Scatter chart of Kentucky Derby winning times from 1896 to 2026. Times fall from around 2:08 in the late 1890s to a low of 1:59.40 set by Secretariat in 1973. After 1973, times plateau around 2:01 to 2:04. A dashed red line marks Secretariat's all-time record. Golden Tempo's 2026 winning time of 2:02.27 is highlighted in gold.

From 2:08 to 2:00: 70 years of steady improvement

The Kentucky Derby ran at 1.5 miles from its founding in 1875 through 1895. In 1896 the distance was shortened to 1.25 miles, and the modern time series begins there. The first winner at the new distance, Ben Brush, ran 2:07.75.
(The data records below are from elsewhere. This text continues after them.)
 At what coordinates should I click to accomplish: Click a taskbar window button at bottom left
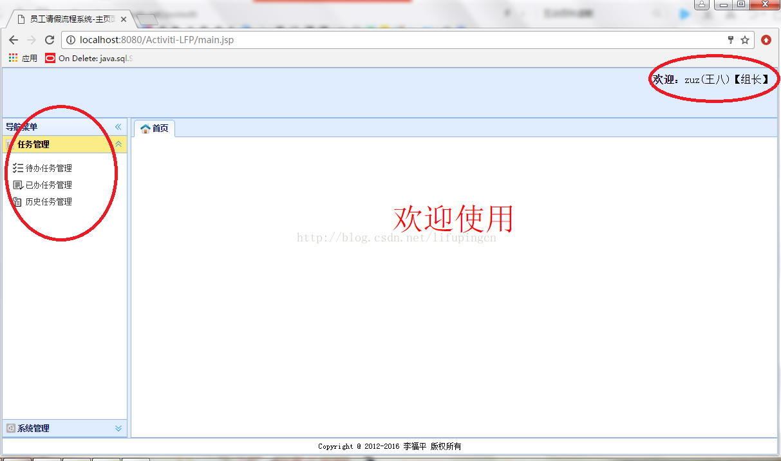(x=16, y=458)
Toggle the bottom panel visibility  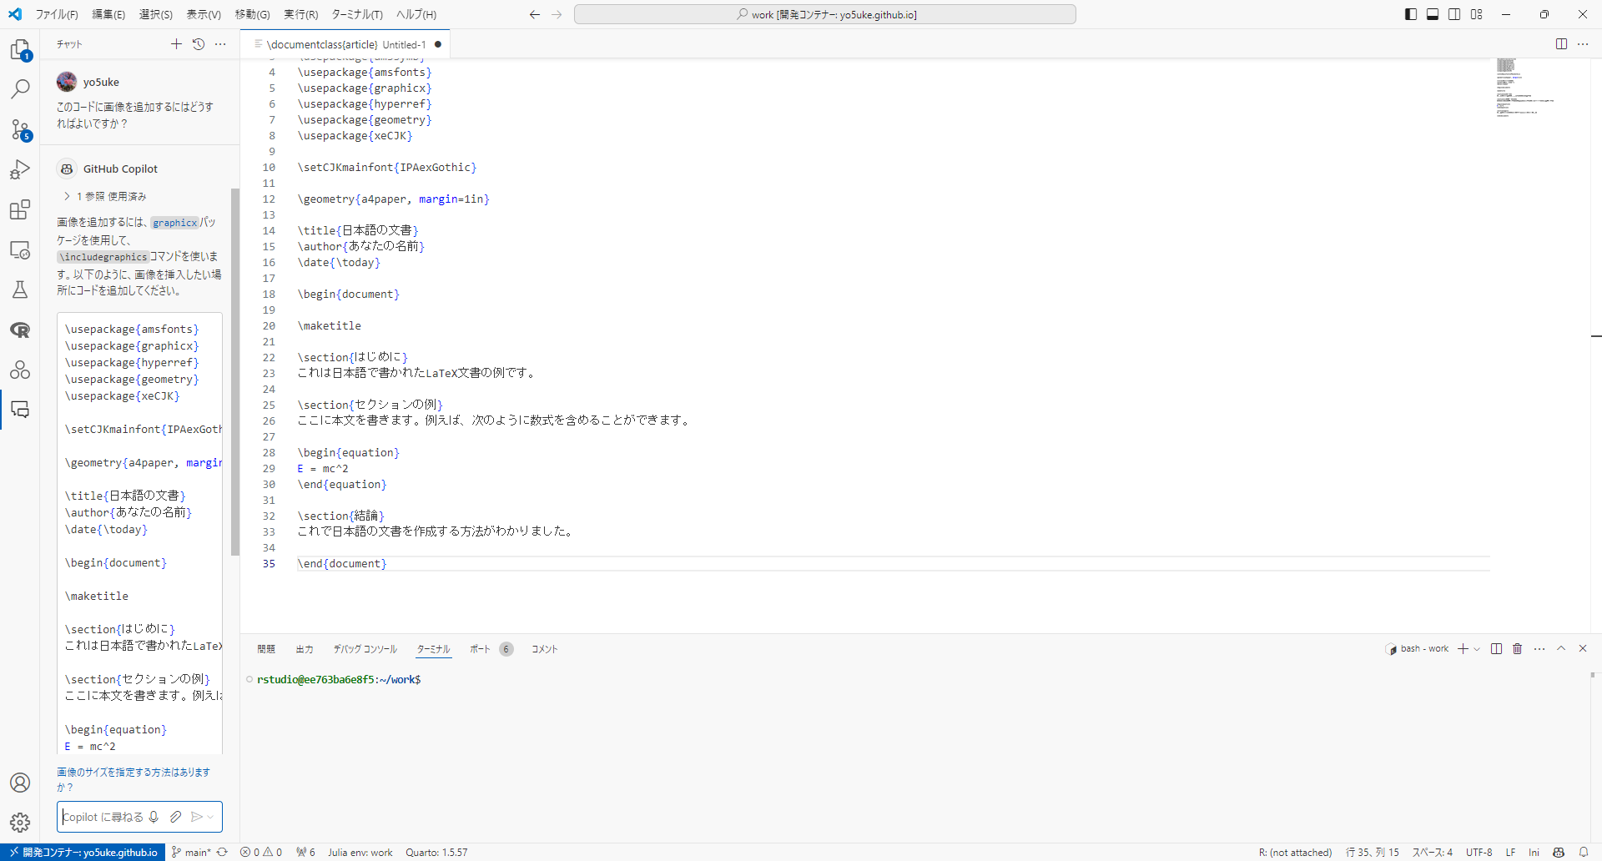click(x=1433, y=14)
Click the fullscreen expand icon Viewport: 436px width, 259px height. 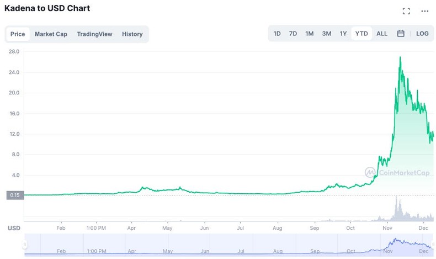click(x=406, y=11)
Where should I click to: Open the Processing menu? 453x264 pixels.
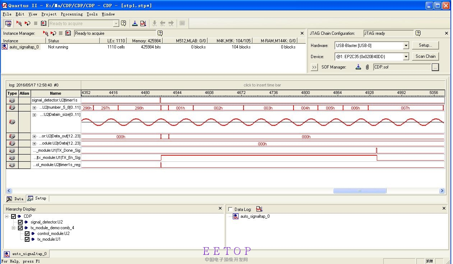pos(71,14)
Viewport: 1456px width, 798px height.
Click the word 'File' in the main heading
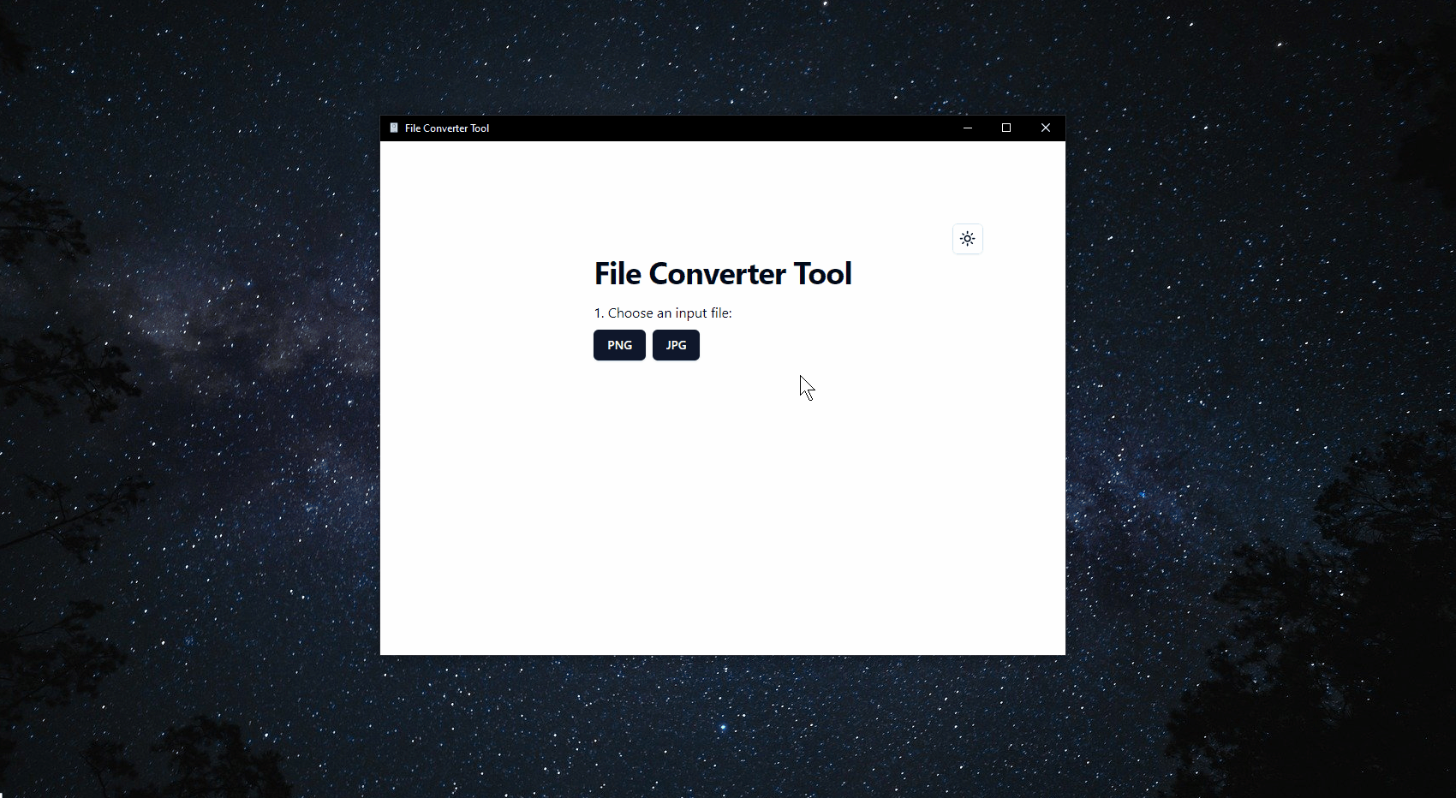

What followed was a long decline in times. Better breeding programs, improved track surfaces, and more refined training methods all pulled times lower across the first half of the 20th century. By the 1930s, winners were regularly in the 2:03 to 2:05 range. By the early 1960s, they were approaching 2:00. In 1964, Northern Dancer ran 2:00.00 flat, arriving at the barrier but not crossing it. Over roughly 70 years, the winning time dropped by about 8 seconds.

What Secretariat did in 1973

Secretariat's 1:59.40 on May 5, 1973 was the first sub-2:00 Derby ever run. It remains the only one, with one near-miss: Monarchos in 2001 finished in 1:59.97, the closest any horse has come in the 53 years since.

What separated Secretariat wasn't just the clock. He ran each quarter mile faster than the one before, a pattern almost no horse at any distance sustains through the final stretch. When Dr. Thomas Swerczek performed the necropsy in 1989, he found a heart estimated at roughly 22 pounds, about 2.5 times the average thoroughbred heart of around 8 to 9 pounds. The chambers and valves were structurally normal; the organ was simply larger than any Swerczek had seen. Track conditions mattered too: both Secretariat in 1973 and Monarchos in 2001 ran on fast, dry tracks with no measurable precipitation in the prior 24 hours.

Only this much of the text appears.